*Exercise instructions*
The listing below contains a span that opens with the line containing "1179x854 pixels. Task: Click" and closes with the line containing "Task: Expand the small". Return that span exactly.

*Provided data*
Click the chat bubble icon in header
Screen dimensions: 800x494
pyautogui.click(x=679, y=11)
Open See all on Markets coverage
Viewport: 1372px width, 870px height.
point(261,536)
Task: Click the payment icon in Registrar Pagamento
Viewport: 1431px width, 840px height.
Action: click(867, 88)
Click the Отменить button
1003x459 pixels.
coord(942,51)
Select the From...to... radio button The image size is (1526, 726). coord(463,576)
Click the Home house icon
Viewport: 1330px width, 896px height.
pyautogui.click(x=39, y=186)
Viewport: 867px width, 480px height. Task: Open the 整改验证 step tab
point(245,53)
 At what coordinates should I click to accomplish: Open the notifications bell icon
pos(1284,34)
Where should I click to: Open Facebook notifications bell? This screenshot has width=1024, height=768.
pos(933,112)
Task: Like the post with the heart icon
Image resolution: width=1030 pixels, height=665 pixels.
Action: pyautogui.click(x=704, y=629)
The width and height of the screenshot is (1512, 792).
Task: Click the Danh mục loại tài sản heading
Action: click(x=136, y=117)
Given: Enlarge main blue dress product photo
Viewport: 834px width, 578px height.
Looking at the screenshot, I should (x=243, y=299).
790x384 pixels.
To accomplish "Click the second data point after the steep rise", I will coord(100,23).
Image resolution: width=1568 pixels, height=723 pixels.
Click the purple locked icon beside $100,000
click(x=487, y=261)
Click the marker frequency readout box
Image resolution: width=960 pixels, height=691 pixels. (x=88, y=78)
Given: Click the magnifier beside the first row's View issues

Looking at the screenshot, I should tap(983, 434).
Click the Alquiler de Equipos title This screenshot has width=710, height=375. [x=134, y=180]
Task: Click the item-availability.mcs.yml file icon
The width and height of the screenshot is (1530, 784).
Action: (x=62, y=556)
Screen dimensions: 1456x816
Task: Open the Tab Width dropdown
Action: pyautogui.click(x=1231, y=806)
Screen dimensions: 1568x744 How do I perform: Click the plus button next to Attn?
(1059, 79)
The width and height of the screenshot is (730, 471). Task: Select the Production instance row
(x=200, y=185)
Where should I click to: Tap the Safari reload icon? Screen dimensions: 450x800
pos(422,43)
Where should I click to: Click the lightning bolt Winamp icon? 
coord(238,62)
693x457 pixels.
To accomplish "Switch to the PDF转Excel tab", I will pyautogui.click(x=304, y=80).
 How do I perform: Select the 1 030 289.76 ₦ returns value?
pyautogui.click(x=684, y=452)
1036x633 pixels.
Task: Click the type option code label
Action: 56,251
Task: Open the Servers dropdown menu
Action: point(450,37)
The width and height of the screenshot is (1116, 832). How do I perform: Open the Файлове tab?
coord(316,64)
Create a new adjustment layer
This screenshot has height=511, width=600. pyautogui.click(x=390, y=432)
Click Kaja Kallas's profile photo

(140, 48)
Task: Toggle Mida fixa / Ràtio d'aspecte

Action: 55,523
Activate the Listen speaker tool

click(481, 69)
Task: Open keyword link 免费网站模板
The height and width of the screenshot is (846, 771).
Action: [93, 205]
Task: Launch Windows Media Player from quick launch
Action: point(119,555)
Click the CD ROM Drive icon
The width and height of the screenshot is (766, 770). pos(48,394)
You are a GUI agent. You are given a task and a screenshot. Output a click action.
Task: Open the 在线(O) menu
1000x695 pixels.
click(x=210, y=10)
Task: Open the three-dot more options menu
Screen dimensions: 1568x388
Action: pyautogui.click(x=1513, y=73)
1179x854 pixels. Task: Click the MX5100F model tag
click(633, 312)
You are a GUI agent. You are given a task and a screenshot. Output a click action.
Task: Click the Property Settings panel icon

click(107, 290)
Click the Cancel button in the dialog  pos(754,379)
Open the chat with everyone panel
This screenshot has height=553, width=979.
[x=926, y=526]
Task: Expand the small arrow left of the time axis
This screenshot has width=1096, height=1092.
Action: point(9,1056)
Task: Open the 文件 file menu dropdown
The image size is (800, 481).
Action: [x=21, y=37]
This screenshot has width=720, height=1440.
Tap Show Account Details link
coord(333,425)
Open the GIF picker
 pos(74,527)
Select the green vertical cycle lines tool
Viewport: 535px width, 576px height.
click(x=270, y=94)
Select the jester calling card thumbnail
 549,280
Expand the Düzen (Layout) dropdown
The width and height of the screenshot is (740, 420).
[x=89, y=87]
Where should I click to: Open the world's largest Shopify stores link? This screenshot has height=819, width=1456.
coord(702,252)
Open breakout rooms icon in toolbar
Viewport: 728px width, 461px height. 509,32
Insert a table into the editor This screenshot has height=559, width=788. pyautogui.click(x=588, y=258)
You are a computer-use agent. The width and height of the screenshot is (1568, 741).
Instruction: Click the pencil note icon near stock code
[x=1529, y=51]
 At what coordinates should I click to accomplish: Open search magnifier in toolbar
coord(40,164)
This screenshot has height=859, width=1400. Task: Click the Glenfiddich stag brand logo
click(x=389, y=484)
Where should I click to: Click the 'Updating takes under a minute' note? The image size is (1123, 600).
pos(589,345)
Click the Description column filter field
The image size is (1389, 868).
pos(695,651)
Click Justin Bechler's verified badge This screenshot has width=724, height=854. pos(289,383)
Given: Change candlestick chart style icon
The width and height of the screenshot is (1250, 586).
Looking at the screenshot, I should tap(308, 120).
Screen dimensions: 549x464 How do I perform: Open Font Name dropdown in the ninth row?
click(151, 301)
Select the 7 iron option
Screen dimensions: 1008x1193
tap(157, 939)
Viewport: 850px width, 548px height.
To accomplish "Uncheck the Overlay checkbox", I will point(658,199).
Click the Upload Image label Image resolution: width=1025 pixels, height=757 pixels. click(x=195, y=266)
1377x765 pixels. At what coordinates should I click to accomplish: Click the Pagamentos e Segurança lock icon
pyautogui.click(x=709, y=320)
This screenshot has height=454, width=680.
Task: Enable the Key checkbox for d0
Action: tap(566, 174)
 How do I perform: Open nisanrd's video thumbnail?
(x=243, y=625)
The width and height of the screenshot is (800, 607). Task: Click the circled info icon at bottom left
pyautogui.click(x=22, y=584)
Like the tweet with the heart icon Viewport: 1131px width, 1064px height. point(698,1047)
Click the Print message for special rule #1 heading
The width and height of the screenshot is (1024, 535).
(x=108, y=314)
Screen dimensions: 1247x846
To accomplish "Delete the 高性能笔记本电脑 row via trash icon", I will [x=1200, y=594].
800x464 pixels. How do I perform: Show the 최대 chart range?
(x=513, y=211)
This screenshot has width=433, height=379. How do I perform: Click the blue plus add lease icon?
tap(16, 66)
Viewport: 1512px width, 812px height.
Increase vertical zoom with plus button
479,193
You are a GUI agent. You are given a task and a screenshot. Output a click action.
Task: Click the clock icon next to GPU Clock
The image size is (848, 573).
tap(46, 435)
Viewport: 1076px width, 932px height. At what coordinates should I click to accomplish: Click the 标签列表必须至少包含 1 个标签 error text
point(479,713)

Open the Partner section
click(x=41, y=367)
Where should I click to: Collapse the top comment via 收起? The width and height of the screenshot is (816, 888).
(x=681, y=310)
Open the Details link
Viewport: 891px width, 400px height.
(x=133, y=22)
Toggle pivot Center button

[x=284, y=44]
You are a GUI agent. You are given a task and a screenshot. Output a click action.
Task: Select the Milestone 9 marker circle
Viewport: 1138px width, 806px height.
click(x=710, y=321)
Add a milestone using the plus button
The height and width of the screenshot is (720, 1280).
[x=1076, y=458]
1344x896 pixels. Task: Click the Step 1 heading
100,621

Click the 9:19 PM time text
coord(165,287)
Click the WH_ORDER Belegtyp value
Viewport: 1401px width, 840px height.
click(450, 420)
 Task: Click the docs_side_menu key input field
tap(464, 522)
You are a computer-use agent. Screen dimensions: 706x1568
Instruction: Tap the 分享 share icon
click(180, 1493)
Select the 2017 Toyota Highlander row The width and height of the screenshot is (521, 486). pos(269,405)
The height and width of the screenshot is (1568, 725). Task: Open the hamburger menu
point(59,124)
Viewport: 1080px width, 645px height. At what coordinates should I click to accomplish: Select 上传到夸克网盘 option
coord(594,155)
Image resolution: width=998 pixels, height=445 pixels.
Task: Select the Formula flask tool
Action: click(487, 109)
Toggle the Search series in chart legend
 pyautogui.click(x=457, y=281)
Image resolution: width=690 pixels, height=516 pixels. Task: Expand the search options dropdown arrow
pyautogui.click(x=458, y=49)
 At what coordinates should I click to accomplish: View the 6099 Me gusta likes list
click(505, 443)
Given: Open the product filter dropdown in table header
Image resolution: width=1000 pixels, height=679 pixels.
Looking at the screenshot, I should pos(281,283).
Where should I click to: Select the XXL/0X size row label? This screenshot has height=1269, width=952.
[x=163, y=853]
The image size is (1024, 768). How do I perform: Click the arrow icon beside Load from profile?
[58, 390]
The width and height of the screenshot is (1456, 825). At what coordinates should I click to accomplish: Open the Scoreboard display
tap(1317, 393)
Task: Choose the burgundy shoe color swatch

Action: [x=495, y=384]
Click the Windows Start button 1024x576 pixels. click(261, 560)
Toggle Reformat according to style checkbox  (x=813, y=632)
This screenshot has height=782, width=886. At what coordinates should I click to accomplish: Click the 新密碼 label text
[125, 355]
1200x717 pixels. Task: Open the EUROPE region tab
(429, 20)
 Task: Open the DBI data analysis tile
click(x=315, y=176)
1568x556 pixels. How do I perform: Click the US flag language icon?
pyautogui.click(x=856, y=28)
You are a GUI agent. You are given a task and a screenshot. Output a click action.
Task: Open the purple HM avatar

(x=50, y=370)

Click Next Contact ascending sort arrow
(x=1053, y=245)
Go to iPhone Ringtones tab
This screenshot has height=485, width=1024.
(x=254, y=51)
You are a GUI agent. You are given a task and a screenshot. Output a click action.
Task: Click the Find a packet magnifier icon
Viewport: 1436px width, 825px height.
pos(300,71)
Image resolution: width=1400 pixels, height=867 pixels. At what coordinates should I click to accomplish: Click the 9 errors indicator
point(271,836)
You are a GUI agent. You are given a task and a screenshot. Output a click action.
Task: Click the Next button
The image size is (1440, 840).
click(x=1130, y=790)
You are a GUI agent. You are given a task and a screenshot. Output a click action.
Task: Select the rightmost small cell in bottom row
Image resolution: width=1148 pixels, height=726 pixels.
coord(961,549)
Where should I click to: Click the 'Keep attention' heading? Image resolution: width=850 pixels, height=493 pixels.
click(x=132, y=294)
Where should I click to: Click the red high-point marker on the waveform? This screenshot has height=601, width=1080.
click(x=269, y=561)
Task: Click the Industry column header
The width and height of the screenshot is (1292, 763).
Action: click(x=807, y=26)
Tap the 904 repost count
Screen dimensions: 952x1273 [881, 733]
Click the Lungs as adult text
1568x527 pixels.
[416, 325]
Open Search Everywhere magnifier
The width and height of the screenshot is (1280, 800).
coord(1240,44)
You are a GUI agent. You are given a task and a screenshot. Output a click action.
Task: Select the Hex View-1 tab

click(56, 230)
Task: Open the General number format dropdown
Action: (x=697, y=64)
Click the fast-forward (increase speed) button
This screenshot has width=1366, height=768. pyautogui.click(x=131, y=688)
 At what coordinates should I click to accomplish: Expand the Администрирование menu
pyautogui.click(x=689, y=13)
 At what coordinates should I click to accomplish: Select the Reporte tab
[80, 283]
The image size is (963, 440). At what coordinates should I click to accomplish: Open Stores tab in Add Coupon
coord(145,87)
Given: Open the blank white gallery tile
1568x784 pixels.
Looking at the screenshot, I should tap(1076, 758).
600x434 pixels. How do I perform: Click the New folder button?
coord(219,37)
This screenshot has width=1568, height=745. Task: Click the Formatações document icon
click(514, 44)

*Exercise answer*
1179x854 pixels. Task: Click the MX5100F model tag
click(633, 312)
You are a GUI agent. You are given a task and a screenshot. Output a click action.
Task: Click the Property Settings panel icon

click(107, 290)
Click the Cancel button in the dialog  pos(754,379)
Open the chat with everyone panel
This screenshot has height=553, width=979.
[x=926, y=526]
Task: Expand the small arrow left of the time axis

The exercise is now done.